A complete audit trail. Every exec into a container, every RBAC change, every token review is logged with timestamp and identity. You can answer “who ran that command?” weeks later.
Every container sandboxed. The restricted Pod Security Standard blocks the most common container-escape techniques before any code runs. No container can run as root or escalate privileges without an explicit exemption.
Port 10255 dead. CVE-2025-46599 is closed by both the k3s version and the explicit flag.

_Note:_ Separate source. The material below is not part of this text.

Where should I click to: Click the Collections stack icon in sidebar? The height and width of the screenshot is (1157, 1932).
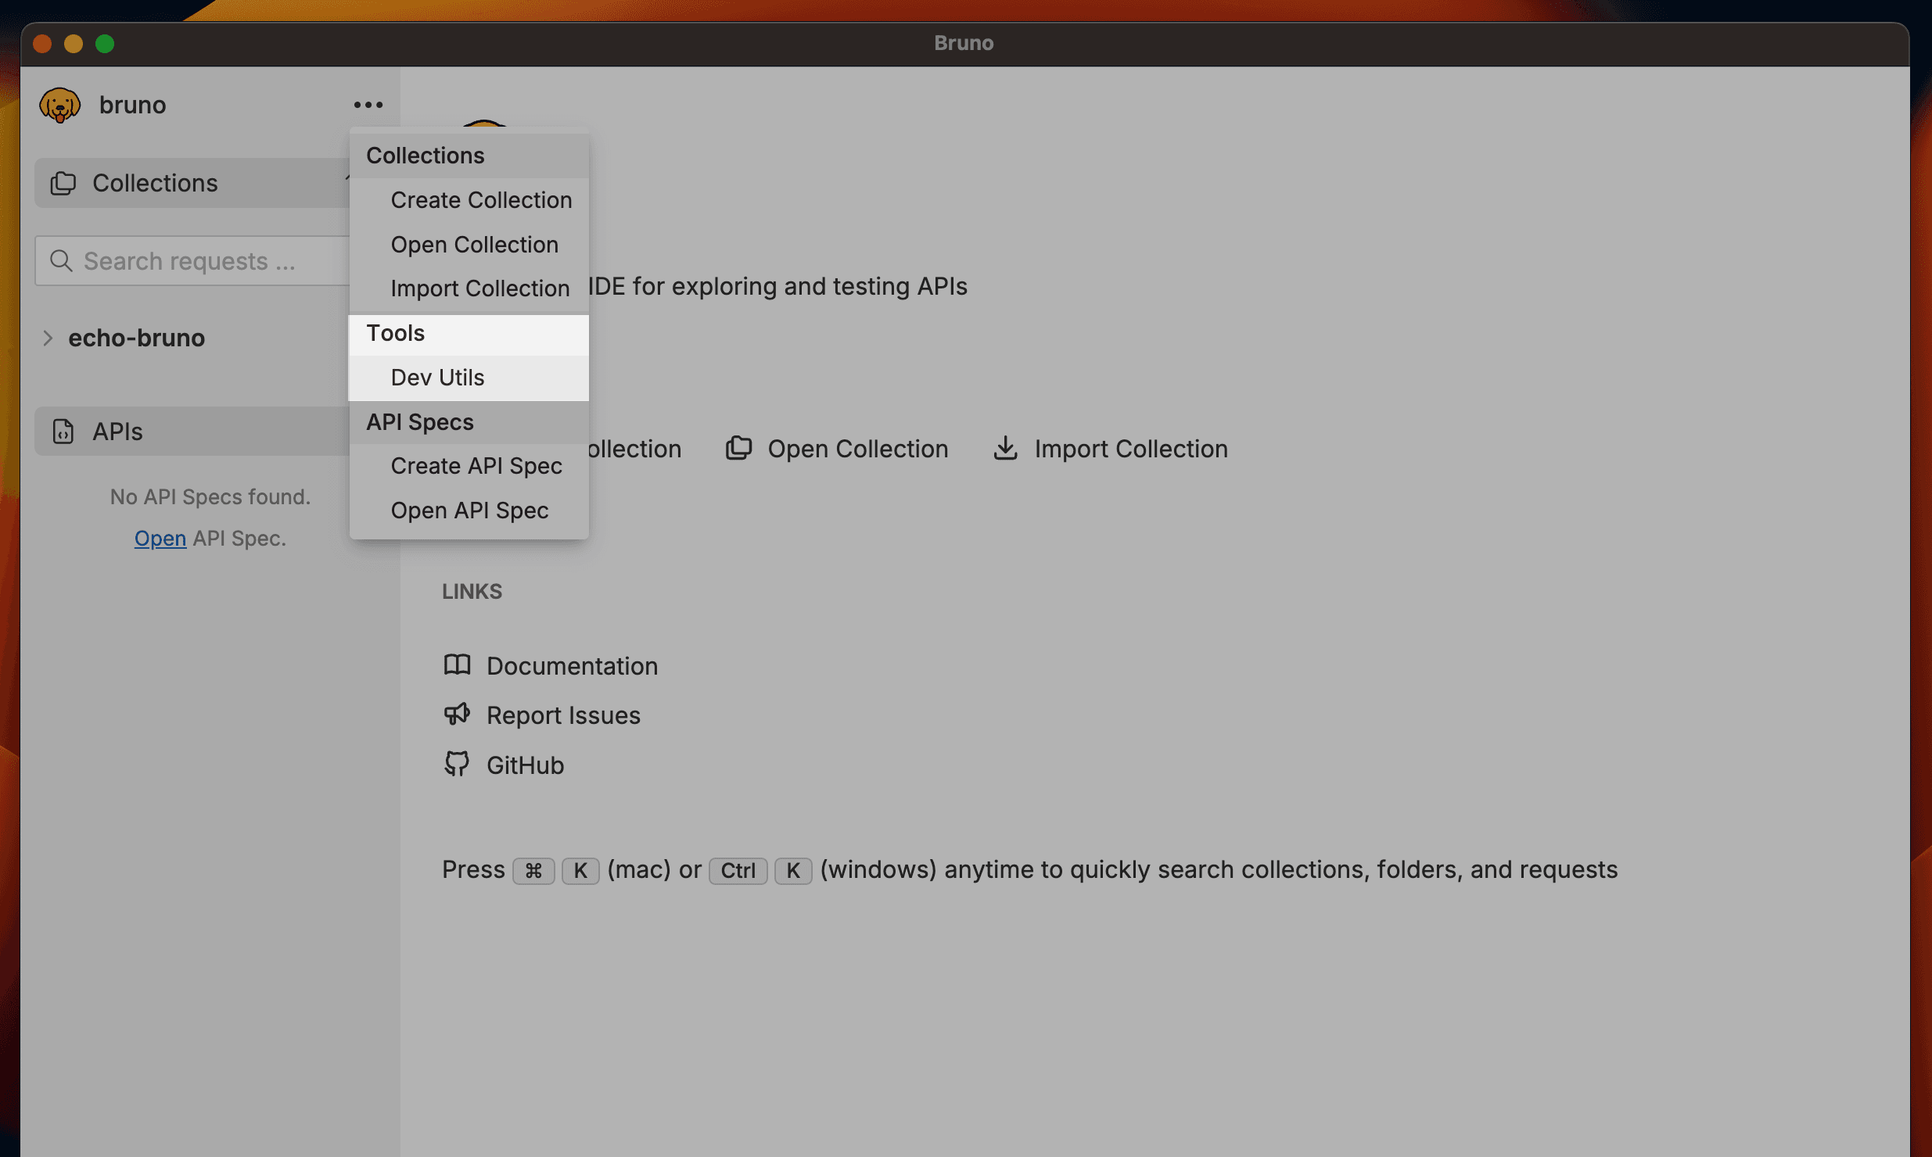pyautogui.click(x=63, y=183)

No unnecessary network components. Traefik, the built-in load balancer, and local storage are gone — three potential attack surfaces removed. The cluster is ready for Cilium (Layer 4), which will provide network policies instead.
Smaller credential blast radius. No container gets a Kubernetes API token unless its service account explicitly opts in. A compromised workload cannot pivot to the Kubernetes control plane.
Kube-bench green. You have a repeatable, automated way to prove compliance to yourself (and anyone else) on demand.